Information shown:
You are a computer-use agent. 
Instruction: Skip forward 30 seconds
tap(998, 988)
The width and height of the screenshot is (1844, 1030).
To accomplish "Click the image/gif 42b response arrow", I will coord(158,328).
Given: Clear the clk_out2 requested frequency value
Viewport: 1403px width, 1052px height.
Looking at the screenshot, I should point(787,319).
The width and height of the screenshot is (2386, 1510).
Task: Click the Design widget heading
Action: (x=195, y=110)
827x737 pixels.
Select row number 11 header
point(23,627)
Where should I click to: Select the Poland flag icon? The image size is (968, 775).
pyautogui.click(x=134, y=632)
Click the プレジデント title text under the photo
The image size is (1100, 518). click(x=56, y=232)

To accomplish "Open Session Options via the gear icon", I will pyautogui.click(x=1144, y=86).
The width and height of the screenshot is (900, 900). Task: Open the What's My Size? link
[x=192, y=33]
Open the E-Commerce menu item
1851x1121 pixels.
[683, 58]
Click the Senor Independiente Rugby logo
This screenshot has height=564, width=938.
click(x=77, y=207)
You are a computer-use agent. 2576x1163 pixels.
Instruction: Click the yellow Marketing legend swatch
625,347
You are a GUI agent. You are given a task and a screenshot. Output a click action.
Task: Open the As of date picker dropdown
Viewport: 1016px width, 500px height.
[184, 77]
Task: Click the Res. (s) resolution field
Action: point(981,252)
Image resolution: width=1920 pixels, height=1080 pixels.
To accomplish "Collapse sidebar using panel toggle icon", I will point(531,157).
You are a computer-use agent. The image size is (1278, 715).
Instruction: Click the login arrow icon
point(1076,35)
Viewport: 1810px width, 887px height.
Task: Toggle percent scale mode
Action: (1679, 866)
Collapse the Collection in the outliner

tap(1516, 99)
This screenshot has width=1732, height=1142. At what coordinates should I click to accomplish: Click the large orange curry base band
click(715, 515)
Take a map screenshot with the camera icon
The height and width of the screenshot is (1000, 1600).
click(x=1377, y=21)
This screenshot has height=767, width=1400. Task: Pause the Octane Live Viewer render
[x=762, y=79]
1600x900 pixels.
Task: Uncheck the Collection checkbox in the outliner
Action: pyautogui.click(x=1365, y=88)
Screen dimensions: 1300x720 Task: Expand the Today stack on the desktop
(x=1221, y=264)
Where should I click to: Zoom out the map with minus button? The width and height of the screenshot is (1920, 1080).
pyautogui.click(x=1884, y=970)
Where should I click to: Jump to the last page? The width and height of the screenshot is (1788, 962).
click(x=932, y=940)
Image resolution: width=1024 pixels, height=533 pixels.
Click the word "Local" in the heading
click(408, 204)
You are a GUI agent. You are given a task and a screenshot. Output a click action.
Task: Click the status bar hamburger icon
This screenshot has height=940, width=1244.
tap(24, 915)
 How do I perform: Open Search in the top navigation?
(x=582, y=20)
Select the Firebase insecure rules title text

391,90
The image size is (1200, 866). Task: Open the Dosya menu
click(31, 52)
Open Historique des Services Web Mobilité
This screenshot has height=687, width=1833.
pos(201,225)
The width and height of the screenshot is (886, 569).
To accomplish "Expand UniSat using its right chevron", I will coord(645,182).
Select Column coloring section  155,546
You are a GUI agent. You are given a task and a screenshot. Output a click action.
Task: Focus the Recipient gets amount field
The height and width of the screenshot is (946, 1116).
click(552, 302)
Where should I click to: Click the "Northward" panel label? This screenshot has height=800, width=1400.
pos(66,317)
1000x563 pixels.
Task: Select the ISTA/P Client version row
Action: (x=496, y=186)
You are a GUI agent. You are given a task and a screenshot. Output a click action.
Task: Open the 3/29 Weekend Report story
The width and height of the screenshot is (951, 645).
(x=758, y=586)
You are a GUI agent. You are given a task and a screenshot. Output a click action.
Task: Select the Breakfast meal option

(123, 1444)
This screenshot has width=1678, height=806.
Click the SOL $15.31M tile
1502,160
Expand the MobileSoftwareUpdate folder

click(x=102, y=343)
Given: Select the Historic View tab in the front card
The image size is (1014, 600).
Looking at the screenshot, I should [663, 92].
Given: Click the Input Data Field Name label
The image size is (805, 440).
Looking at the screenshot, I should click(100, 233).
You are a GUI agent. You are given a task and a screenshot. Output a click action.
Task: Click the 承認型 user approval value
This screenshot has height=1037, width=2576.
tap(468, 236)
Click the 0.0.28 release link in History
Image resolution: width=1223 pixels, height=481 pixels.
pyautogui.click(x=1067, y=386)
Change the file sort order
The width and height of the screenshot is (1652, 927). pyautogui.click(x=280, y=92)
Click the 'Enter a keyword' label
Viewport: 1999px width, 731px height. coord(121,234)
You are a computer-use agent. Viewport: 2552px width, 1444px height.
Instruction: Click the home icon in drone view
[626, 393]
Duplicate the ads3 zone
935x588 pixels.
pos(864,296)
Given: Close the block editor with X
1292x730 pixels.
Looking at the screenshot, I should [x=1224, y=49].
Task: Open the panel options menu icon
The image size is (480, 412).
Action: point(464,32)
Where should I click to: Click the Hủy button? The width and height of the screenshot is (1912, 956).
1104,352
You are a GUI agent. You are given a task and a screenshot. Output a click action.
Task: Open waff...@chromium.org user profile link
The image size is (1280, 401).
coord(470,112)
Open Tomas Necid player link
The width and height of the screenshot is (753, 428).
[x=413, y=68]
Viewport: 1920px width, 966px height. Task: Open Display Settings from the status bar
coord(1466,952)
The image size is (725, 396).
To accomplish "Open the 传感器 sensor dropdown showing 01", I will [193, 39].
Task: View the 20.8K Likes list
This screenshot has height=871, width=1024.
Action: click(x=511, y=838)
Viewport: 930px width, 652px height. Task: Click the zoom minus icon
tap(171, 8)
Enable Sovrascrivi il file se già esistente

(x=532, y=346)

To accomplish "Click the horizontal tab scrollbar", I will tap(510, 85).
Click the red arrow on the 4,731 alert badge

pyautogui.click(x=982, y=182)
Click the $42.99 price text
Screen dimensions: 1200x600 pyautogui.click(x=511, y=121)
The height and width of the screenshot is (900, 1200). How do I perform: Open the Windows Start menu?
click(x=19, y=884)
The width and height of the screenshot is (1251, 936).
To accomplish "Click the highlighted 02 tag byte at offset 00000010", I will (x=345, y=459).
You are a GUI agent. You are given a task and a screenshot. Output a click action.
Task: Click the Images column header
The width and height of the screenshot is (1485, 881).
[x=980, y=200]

Set task:
Copy the listing above line for line, keeping every character of every entry.

Result of the task:
You are a computer-use agent. 
Instruction: Skip forward 30 seconds
tap(998, 988)
The width and height of the screenshot is (1844, 1030).
To accomplish "Click the image/gif 42b response arrow", I will coord(158,328).
Given: Clear the clk_out2 requested frequency value
Viewport: 1403px width, 1052px height.
Looking at the screenshot, I should point(787,319).
The width and height of the screenshot is (2386, 1510).
Task: Click the Design widget heading
Action: (x=195, y=110)
827x737 pixels.
Select row number 11 header
point(23,627)
Where should I click to: Select the Poland flag icon? The image size is (968, 775).
pyautogui.click(x=134, y=632)
Click the プレジデント title text under the photo
The image size is (1100, 518). click(x=56, y=232)

To accomplish "Open Session Options via the gear icon", I will pyautogui.click(x=1144, y=86).
The width and height of the screenshot is (900, 900). Task: Open the What's My Size? link
[x=192, y=33]
Open the E-Commerce menu item
1851x1121 pixels.
[683, 58]
Click the Senor Independiente Rugby logo
This screenshot has height=564, width=938.
click(x=77, y=207)
You are a computer-use agent. 2576x1163 pixels.
Instruction: Click the yellow Marketing legend swatch
625,347
You are a GUI agent. You are given a task and a screenshot. Output a click action.
Task: Open the As of date picker dropdown
Viewport: 1016px width, 500px height.
[184, 77]
Task: Click the Res. (s) resolution field
Action: point(981,252)
Image resolution: width=1920 pixels, height=1080 pixels.
To accomplish "Collapse sidebar using panel toggle icon", I will point(531,157).
You are a computer-use agent. The image size is (1278, 715).
Instruction: Click the login arrow icon
point(1076,35)
Viewport: 1810px width, 887px height.
Task: Toggle percent scale mode
Action: (1679, 866)
Collapse the Collection in the outliner

tap(1516, 99)
This screenshot has width=1732, height=1142. At what coordinates should I click to accomplish: Click the large orange curry base band
click(715, 515)
Take a map screenshot with the camera icon
The height and width of the screenshot is (1000, 1600).
click(x=1377, y=21)
This screenshot has height=767, width=1400. Task: Pause the Octane Live Viewer render
[x=762, y=79]
1600x900 pixels.
Task: Uncheck the Collection checkbox in the outliner
Action: pyautogui.click(x=1365, y=88)
Screen dimensions: 1300x720 Task: Expand the Today stack on the desktop
(x=1221, y=264)
Where should I click to: Zoom out the map with minus button? The width and height of the screenshot is (1920, 1080).
pyautogui.click(x=1884, y=970)
Where should I click to: Jump to the last page? The width and height of the screenshot is (1788, 962).
click(x=932, y=940)
Image resolution: width=1024 pixels, height=533 pixels.
Click the word "Local" in the heading
click(408, 204)
You are a GUI agent. You are given a task and a screenshot. Output a click action.
Task: Click the status bar hamburger icon
This screenshot has height=940, width=1244.
tap(24, 915)
 How do I perform: Open Search in the top navigation?
(x=582, y=20)
Select the Firebase insecure rules title text

391,90
The image size is (1200, 866). Task: Open the Dosya menu
click(31, 52)
Open Historique des Services Web Mobilité
This screenshot has height=687, width=1833.
pos(201,225)
The width and height of the screenshot is (886, 569).
To accomplish "Expand UniSat using its right chevron", I will coord(645,182).
Select Column coloring section  155,546
You are a GUI agent. You are given a task and a screenshot. Output a click action.
Task: Focus the Recipient gets amount field
The height and width of the screenshot is (946, 1116).
click(552, 302)
Where should I click to: Click the "Northward" panel label? This screenshot has height=800, width=1400.
pos(66,317)
1000x563 pixels.
Task: Select the ISTA/P Client version row
Action: (x=496, y=186)
You are a GUI agent. You are given a task and a screenshot. Output a click action.
Task: Open the 3/29 Weekend Report story
The width and height of the screenshot is (951, 645).
(x=758, y=586)
You are a GUI agent. You are given a task and a screenshot. Output a click action.
Task: Select the Breakfast meal option

(123, 1444)
This screenshot has width=1678, height=806.
Click the SOL $15.31M tile
1502,160
Expand the MobileSoftwareUpdate folder

click(x=102, y=343)
Given: Select the Historic View tab in the front card
The image size is (1014, 600).
Looking at the screenshot, I should [663, 92].
Given: Click the Input Data Field Name label
The image size is (805, 440).
Looking at the screenshot, I should click(100, 233).
You are a GUI agent. You are given a task and a screenshot. Output a click action.
Task: Click the 承認型 user approval value
This screenshot has height=1037, width=2576.
tap(468, 236)
Click the 0.0.28 release link in History
Image resolution: width=1223 pixels, height=481 pixels.
pyautogui.click(x=1067, y=386)
Change the file sort order
The width and height of the screenshot is (1652, 927). pyautogui.click(x=280, y=92)
Click the 'Enter a keyword' label
Viewport: 1999px width, 731px height. coord(121,234)
You are a computer-use agent. Viewport: 2552px width, 1444px height.
Instruction: Click the home icon in drone view
[626, 393]
Duplicate the ads3 zone
935x588 pixels.
pos(864,296)
Given: Close the block editor with X
1292x730 pixels.
Looking at the screenshot, I should [x=1224, y=49].
Task: Open the panel options menu icon
The image size is (480, 412).
Action: point(464,32)
Where should I click to: Click the Hủy button? The width and height of the screenshot is (1912, 956).
1104,352
You are a GUI agent. You are given a task and a screenshot. Output a click action.
Task: Open waff...@chromium.org user profile link
The image size is (1280, 401).
coord(470,112)
Open Tomas Necid player link
The width and height of the screenshot is (753, 428).
[x=413, y=68]
Viewport: 1920px width, 966px height. Task: Open Display Settings from the status bar
coord(1466,952)
The image size is (725, 396).
To accomplish "Open the 传感器 sensor dropdown showing 01", I will [193, 39].
Task: View the 20.8K Likes list
This screenshot has height=871, width=1024.
Action: click(x=511, y=838)
Viewport: 930px width, 652px height. Task: Click the zoom minus icon
tap(171, 8)
Enable Sovrascrivi il file se già esistente

(x=532, y=346)

To accomplish "Click the horizontal tab scrollbar", I will tap(510, 85).
Click the red arrow on the 4,731 alert badge

pyautogui.click(x=982, y=182)
Click the $42.99 price text
Screen dimensions: 1200x600 pyautogui.click(x=511, y=121)
The height and width of the screenshot is (900, 1200). How do I perform: Open the Windows Start menu?
click(x=19, y=884)
The width and height of the screenshot is (1251, 936).
To accomplish "Click the highlighted 02 tag byte at offset 00000010", I will (x=345, y=459).
You are a GUI agent. You are given a task and a screenshot. Output a click action.
Task: Click the Images column header
The width and height of the screenshot is (1485, 881).
[x=980, y=200]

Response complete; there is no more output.